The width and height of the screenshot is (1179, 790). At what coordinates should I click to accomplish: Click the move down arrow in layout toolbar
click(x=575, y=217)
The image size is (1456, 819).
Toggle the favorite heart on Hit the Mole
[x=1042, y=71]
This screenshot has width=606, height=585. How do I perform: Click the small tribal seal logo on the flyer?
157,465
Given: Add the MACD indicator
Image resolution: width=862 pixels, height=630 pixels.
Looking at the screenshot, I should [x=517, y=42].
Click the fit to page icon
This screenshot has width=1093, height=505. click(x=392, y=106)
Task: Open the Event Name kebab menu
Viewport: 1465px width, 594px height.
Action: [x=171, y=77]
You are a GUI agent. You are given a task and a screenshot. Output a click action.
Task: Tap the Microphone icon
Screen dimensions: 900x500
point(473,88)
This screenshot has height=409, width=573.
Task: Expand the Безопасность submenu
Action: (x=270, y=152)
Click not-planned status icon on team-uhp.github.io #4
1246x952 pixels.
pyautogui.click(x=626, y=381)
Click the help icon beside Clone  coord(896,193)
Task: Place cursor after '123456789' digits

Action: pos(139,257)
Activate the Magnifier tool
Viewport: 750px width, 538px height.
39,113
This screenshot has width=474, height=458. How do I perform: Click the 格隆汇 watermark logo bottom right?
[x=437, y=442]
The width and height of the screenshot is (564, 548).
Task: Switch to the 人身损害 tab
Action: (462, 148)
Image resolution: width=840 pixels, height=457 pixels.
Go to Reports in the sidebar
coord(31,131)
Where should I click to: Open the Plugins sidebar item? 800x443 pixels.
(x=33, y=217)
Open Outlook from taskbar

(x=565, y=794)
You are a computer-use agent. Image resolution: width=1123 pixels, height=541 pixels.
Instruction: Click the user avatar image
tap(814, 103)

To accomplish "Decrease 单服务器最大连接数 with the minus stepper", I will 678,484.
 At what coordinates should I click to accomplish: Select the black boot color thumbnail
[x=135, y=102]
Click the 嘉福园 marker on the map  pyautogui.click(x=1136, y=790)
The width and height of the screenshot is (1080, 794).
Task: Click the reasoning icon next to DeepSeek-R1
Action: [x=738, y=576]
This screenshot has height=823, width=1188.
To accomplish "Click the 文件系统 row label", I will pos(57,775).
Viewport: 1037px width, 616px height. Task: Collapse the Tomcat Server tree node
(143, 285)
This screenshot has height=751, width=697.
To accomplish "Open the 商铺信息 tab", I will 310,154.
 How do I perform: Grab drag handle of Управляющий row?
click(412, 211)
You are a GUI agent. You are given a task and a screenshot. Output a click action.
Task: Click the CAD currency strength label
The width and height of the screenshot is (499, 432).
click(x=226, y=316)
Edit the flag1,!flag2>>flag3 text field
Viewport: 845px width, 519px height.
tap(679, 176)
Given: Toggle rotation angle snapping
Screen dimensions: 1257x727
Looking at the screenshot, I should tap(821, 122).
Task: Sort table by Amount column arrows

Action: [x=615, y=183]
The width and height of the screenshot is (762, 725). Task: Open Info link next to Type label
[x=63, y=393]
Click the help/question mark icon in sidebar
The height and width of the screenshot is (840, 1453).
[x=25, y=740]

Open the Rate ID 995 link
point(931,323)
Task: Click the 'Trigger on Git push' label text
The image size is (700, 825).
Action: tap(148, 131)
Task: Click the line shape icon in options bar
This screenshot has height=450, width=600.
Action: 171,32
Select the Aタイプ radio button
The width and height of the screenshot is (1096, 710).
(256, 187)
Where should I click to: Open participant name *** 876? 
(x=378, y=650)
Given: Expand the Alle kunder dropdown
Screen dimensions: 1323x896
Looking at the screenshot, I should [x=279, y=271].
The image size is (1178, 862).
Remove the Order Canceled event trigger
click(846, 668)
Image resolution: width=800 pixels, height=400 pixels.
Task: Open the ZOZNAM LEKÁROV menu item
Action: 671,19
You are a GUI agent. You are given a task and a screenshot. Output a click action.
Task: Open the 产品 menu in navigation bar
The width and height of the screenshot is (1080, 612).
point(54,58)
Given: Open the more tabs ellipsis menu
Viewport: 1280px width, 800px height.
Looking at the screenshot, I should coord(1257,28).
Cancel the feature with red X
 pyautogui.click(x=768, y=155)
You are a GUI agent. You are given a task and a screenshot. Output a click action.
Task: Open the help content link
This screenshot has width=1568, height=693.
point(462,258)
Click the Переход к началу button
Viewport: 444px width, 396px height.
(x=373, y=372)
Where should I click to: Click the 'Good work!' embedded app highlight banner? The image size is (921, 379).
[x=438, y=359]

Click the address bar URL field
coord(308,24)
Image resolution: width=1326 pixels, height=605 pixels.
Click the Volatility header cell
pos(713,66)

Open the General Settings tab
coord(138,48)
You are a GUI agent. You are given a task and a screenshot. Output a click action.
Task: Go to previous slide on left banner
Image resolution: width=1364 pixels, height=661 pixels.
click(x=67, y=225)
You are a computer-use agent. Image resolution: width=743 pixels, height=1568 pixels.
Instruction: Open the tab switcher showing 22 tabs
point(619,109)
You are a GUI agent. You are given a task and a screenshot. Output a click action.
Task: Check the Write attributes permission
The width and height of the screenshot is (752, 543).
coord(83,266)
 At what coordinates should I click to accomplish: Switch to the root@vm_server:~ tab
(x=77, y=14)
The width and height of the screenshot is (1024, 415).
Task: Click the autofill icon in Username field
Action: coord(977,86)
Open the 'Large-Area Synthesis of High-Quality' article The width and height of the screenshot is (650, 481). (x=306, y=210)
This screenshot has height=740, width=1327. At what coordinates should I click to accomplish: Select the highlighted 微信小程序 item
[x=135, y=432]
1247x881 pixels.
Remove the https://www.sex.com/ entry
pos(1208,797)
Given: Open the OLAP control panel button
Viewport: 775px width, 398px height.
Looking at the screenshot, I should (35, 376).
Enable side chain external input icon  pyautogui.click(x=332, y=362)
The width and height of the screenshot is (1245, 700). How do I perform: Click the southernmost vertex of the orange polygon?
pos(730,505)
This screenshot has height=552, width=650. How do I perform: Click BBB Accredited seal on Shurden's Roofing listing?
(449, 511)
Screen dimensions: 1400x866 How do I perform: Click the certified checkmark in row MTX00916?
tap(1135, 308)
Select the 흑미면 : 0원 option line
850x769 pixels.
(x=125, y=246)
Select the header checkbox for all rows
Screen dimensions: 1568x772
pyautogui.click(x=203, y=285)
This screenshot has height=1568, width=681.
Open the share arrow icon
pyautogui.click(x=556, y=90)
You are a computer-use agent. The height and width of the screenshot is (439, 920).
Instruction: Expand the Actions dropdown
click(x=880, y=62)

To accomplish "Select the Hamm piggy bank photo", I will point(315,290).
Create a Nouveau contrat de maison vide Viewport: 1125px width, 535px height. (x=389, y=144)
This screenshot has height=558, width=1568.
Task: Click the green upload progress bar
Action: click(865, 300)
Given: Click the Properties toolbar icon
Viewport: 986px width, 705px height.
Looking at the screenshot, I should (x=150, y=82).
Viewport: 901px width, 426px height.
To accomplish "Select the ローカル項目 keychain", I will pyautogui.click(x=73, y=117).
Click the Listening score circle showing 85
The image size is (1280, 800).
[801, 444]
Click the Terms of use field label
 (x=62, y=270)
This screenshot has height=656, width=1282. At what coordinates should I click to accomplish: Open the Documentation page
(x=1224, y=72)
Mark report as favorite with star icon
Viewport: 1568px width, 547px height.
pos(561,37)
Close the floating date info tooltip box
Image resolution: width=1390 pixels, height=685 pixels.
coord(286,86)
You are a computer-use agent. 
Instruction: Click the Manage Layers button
○ ○ ○
When you reach the line with "Viewport: 1037px width, 616px" in the records above, start writing out lines exactly, and stop once the line with "Click the help/question mark icon in sidebar" has been written; include nothing else.

OUTPUT FOR THIS EXERCISE:
Viewport: 1037px width, 616px height. Task: Collapse the Tomcat Server tree node
(143, 285)
This screenshot has height=751, width=697.
To accomplish "Open the 商铺信息 tab", I will 310,154.
 How do I perform: Grab drag handle of Управляющий row?
click(412, 211)
You are a GUI agent. You are given a task and a screenshot. Output a click action.
Task: Click the CAD currency strength label
The width and height of the screenshot is (499, 432).
click(x=226, y=316)
Edit the flag1,!flag2>>flag3 text field
Viewport: 845px width, 519px height.
tap(679, 176)
Given: Toggle rotation angle snapping
Screen dimensions: 1257x727
Looking at the screenshot, I should tap(821, 122).
Task: Sort table by Amount column arrows

Action: [x=615, y=183]
The width and height of the screenshot is (762, 725). Task: Open Info link next to Type label
[x=63, y=393]
Click the help/question mark icon in sidebar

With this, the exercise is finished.